AVAILABLE DATA:
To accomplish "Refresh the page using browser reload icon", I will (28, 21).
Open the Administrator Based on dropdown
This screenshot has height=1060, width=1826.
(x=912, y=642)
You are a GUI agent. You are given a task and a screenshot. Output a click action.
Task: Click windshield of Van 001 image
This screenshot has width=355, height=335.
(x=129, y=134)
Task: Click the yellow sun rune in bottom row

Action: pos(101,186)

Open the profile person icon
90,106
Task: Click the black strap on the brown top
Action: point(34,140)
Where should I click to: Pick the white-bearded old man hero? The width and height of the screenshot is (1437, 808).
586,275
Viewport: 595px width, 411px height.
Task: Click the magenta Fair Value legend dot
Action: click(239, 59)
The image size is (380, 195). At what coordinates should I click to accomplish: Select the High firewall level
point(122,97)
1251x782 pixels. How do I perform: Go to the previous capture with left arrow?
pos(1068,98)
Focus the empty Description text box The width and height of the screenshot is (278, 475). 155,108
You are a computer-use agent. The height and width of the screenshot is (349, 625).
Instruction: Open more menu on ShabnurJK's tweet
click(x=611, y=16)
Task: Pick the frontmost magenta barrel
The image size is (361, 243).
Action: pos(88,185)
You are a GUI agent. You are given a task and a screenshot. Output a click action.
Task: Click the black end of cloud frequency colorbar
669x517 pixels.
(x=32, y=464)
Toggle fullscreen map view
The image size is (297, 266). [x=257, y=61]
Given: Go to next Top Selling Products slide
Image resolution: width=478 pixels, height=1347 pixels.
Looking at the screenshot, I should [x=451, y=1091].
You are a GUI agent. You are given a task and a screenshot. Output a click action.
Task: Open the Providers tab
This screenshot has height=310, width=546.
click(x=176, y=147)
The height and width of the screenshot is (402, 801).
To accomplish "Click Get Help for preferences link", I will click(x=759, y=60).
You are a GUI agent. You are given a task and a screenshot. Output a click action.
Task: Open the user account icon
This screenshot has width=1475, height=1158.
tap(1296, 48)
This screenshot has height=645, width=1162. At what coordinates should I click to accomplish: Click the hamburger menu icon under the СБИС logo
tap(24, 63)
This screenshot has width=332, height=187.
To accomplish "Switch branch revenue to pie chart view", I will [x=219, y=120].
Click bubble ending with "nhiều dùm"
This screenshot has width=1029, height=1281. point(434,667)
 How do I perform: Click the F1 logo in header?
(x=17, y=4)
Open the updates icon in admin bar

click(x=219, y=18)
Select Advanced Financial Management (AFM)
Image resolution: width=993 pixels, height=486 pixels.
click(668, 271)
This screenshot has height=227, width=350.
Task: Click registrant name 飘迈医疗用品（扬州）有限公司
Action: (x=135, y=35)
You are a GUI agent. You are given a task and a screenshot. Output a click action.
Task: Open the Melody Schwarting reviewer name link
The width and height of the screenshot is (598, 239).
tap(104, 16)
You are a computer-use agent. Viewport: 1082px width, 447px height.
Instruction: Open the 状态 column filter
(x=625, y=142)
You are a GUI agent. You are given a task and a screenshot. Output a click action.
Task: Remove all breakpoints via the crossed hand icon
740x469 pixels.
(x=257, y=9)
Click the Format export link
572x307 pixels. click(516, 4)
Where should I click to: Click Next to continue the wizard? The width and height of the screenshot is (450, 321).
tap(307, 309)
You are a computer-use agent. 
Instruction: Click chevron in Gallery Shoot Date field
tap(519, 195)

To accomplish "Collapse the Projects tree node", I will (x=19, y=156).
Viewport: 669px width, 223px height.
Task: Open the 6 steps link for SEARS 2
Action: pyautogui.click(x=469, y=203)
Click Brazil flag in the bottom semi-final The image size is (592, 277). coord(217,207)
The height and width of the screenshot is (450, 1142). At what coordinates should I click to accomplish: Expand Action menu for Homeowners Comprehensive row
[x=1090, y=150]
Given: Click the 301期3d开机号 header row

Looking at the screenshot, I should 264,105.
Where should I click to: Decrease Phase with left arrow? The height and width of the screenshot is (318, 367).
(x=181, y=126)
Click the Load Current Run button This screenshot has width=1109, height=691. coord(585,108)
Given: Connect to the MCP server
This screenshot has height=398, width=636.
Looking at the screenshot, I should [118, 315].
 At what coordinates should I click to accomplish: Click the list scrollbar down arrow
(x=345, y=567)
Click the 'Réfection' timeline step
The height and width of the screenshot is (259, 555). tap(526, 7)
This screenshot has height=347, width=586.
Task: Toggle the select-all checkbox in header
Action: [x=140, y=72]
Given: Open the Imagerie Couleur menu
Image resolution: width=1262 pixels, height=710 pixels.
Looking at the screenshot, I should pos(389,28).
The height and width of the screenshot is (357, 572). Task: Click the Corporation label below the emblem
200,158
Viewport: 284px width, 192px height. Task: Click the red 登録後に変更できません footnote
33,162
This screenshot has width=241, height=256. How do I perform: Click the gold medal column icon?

REQUIRED WORK: Copy out every line of the listing that includes the string "computer".

FINAL ANSWER:
You are a computer-use agent. The height and width of the screenshot is (349, 625).
You are a computer-use agent. Viewport: 1082px width, 447px height.
You are a computer-use agent. 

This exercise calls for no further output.